Phase 1 Data Model — Charter Ownership Consolidation and Neutrality Hardening

Mission: 01KPD880 · Phase: 1 (Design & Contracts)

This mission introduces no runtime persistence, no database schema, and no on-disk bundle layout change (C-001). The "data model" here is the small set of configuration artifacts, runtime value types, and metadata records that the neutrality lint and shim deprecation machinery rely on.

Each entity below has: purpose, shape, validation rules, and the spec requirement(s) it satisfies.


Entity 1 — BannedTerm

Purpose: Describes a single pattern the neutrality lint rejects in generic-scoped doctrine artifacts.

Shape (YAML entry under src/charter/neutrality/banned_terms.yaml:terms):

- id: PY-001                      # unique, stable, human-readable; prefix indicates language family
  kind: literal                   # "literal" | "regex"
  pattern: "pytest"               # literal string or regex source
  rationale: "Primary offender pre-3.1.5; Python test framework name."
  added_in: "3.2.0"               # release when term was added; informational only

Validation rules:

  • id MUST be unique within the file.
  • kind MUST be one of literal or regex.
  • If kind == "regex", pattern MUST compile under re.compile(pattern, re.MULTILINE) at lint startup; a compile failure fails the test run with a clear error naming the offending id.
  • rationale MUST be a non-empty string (forces contributors to justify new bans).
  • added_in is informational; not validated beyond being a string.

Initial population: Four Python-scoped terms (PY-001 through PY-004) — see research.md R-003. The initial list is deliberately narrow: filenames like pyproject.toml, conftest.py, and .py suffixes appear in multi-ecosystem enumerations in generic templates (e.g., alongside package.json, go.mod, Cargo.toml) and were excluded to avoid false positives.

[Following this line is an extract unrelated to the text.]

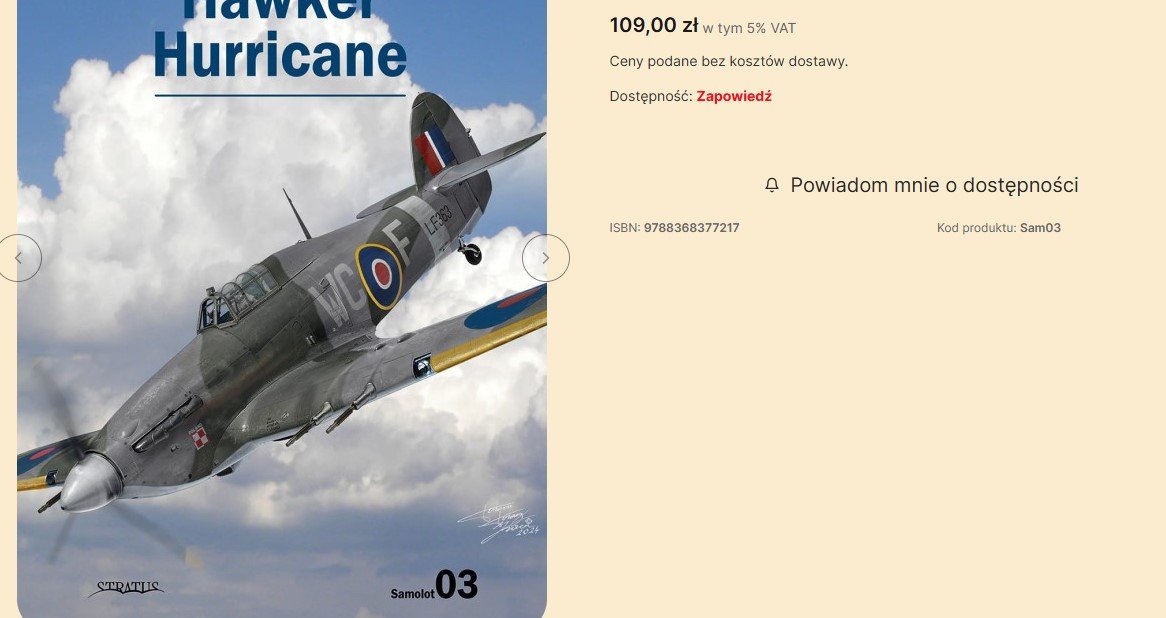Click the red Zapowiedź availability status
This screenshot has width=1166, height=618.
pyautogui.click(x=734, y=96)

Expansion requires a deliberate add with rationale.

Requirements covered: FR-008 (banned-term enforcement), FR-014 (single-file maintenance).


Entity 2 — LanguageScopedPath

Purpose: Declares a doctrine artifact path (or path prefix) as intentionally language-scoped, exempting it from the banned-terms lint.

Shape (YAML entry under src/charter/neutrality/language_scoped_allowlist.yaml:paths):

- path: "src/charter/profiles/python/README.md"
  scope: python
  owner: "charter team"
  reason: "Canonical Python profile guidance; references pytest intentionally."
  added_in: "3.2.0"

Validation rules:

  • path MUST be a repo-relative path with forward slashes; MUST resolve to an existing file at lint time, otherwise the test fails with a clear message (prevents silent stale allowlist entries).
  • scope MUST be a non-empty string; convention: lowercase language family (python, node, ruby, go, …).
  • owner and reason MUST be non-empty strings.
  • added_in is informational.
  • The allowlist MAY use glob-style path patterns (e.g., src/charter/profiles/python/*/.md); the lint implementation resolves globs via pathlib.Path.glob. If a glob matches zero files at lint time, the test fails (stale entry).

Initial population: Four entries, not empty. Baseline audit of src/doctrine/ found shipped artifacts that are intentionally Python-scoped and would otherwise fail the lint:

paths:
  - path: "src/doctrine/agent_profiles/shipped/python-implementer.agent.yaml"
    scope: python
    owner: "charter team"
    reason: "Shipped Python implementer agent profile; references pytest/pip intentionally."
    added_in: "3.2.0"
  - path: "src/doctrine/styleguides/shipped/python-conventions.styleguide.yaml"
    scope: python
    owner: "charter team"
    reason: "Canonical Python conventions styleguide; Python vocabulary is the subject."
    added_in: "3.2.0"
  - path: "src/doctrine/toolguides/shipped/python-review-checks.toolguide.yaml"
    scope: python
    owner: "charter team"
    reason: "Python review-check toolguide; tool names (pytest, mypy) are the subject."
    added_in: "3.2.0"
  - path: "src/doctrine/toolguides/shipped/PYTHON_REVIEW_CHECKS.md"
    scope: python
    owner: "charter team"
    reason: "Human-readable companion to python-review-checks.toolguide.yaml."
    added_in: "3.2.0"

The earlier draft assumption that the allowlist ships empty was incorrect — it was based on the absence of a src/charter/profiles/python/ tree, overlooking src/doctrine/, which is the actual bias surface. Shipping with an empty allowlist would cause the lint to fail on its first run against the real repo.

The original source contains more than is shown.